Directions for this task »
Bring together all lines from the listing below that contain the string "will".

Information given »
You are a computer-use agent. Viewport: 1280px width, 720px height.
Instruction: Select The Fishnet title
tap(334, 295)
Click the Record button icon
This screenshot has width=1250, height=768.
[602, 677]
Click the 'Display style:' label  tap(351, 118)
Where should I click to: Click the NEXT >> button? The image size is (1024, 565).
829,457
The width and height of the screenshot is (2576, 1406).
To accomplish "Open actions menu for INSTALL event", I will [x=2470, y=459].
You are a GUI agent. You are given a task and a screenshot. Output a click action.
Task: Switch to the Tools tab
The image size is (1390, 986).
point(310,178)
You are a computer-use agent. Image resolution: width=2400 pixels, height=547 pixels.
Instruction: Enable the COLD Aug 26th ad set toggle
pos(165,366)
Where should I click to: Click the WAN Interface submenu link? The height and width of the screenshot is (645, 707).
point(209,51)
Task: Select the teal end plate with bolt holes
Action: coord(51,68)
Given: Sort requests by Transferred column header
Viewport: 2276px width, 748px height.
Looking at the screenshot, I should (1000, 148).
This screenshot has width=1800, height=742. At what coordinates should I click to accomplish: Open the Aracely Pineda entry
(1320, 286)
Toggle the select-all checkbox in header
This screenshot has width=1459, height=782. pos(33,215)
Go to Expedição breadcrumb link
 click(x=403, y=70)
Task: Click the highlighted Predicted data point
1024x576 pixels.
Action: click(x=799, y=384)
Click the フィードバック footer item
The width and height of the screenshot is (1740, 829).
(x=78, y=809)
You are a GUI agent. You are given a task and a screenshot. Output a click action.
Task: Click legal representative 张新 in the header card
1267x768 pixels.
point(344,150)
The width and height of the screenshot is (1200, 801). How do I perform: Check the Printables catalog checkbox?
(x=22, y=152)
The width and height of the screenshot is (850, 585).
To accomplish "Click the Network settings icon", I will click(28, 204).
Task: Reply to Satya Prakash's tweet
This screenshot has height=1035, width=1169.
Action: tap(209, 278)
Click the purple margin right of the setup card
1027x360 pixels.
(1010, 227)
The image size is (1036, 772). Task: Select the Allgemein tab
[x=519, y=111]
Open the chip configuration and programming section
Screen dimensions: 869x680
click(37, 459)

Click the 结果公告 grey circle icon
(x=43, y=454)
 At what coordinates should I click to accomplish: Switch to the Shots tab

Written answer »
To accomplish "Open actions menu for INSTALL event", I will [x=2470, y=459].
To accomplish "Click the Network settings icon", I will click(28, 204).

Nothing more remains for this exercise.